United States District Court, W.D. New York

October 27, 2014

LEYDY BELLO, Plaintiff,
v.
COUNTY OF NIAGARA, INVESTIGATOR DWORZANSKI FNU, intended to be the individual who charged plaintiff with a Criminal Complaint in the Niagara Falls City Court, BRIAN GAFFNEY, M.J. LEGGETT, and NIAGARA COUNTY SHERIFF'S DEPARTMENT, Defendants.

DECISION AND ORDER

WILLIAM M. SKRETNY, Chief District Judge.

I. INTRODUCTION

In this action, Plaintiff Leydy Bello alleges that her constitutional rights were violated and she was subjected to the negligent infliction of emotional distress when she was arrested on charges of welfare fraud in or about November 2010.

Presently before this Court is Defendants' Motion for Summary Judgment seeking dismissal of Plaintiff's claims in their entirety.
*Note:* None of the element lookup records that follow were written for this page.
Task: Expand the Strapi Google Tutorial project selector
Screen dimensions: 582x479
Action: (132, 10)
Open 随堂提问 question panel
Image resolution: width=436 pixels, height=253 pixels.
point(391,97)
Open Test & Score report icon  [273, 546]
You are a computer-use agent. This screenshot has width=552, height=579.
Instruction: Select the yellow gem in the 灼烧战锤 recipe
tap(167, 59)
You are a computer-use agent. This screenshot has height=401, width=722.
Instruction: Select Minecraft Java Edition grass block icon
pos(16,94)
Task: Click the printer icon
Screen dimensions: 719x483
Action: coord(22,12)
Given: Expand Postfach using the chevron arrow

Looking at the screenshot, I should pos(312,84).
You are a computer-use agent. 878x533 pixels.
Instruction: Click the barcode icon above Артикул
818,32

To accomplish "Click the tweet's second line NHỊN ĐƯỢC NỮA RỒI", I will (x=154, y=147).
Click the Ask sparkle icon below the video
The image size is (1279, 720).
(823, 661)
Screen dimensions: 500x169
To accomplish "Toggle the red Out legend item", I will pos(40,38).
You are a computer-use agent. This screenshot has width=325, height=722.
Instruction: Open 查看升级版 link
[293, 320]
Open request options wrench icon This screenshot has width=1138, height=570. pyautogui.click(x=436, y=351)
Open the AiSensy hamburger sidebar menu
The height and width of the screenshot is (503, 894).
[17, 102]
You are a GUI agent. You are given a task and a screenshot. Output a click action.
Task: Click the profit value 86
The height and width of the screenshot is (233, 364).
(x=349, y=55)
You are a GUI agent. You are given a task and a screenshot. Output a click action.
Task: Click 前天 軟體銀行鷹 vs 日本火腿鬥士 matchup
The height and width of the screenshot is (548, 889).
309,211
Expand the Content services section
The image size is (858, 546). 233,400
For the reasons stated below, the motion will be granted.

II. BACKGROUND

A. Facts

Ms. Bello, who previously resided in New York City and now resides in Niagara Falls, New York, has received assistance from various programs available to low-income households. On February 6, 2009, the Home Energy Assistance Program ("HEAP") received an application from Ms. Bello for assistance with her utility bills in Niagara Falls.

On February 9, 2009, HEAP requested that the New York State Office of Temporary Disability Assistance ("OTDA") conduct an investigation of Bello's household to look into: household composition, whether Ms. Bello was receiving self-employment income from an internet business, and the source of a $500 deposit to her checking account. An email from OTDA, dated February 17, 2009, confirms that the agency received fraud referrals from Albany relating to Ms. Bello, and also to Donnell Richardson, who is the father of Bello's children. OTDA was informed Bello and Richardson had maintained separate households in New York City, with one child residing with each of them. Each household, which received New York City benefits, moved to Niagara Falls in or about April 2008, where each household continued to receive separate benefits. According to the OTDA email, there was reason to believe the family was then living in a single household. Ms. Bello had purchased a home, Richardson was seen there, and the budgets each had submitted in New York City did not reflect sufficient income to allow either of them to separately purchase or maintain a home.

Ms. Bello purchased her home on McKoon Avenue on January 9, 2008 for $63, 500. In her HEAP application and other applications for social services, Bello stated that she and one child reside at the McKoon house, her monthly mortgage payment is $704.12, her utilities are $242 or more per month, and her monthly income is $117.

In 2009, Ms. Bello's food stamps were discontinued for failure to include Richardson as part of her household in her applications for benefits. Ms. Bello appealed the determination, and an OTDA Administrative Law Judge conducted a Fair Hearing on October 1, October 29, and December 22, 2009. The ALJ heard testimony, reviewed the documents the agency relied on to conclude that Richardson resided at the McKoon house, and upheld the determinations in a written decision dated January 29, 2010.

On March 25, 2010, Defendant Leggett, acting as an investigator for the Niagara County Sheriff's Office Welfare Fraud Unit, arrived at Ms. Bello's home where he found Richardson meeting with a cable television provider. On May 12, 2010, the Niagara County District Attorney issued a welfare fraud report to the Niagara County Department of Social Services showing that Ms. Bello had improperly collected $3, 853 in food stamps and $820 from HEAP for the period April 6, 2009 to February 28, 2010. Ms. Bello subsequently requested reconsideration of the Fair Hearing determination on which the food stamp calculation was based. The request was denied by letter dated July 22, 2010. Ms. Bello also commenced an Article 78 proceeding seeking to annul the OTDA's determination regarding HEAP benefits. The Appellate Division, Fourth Department unanimously confirmed the agency determination on December 30, 2011.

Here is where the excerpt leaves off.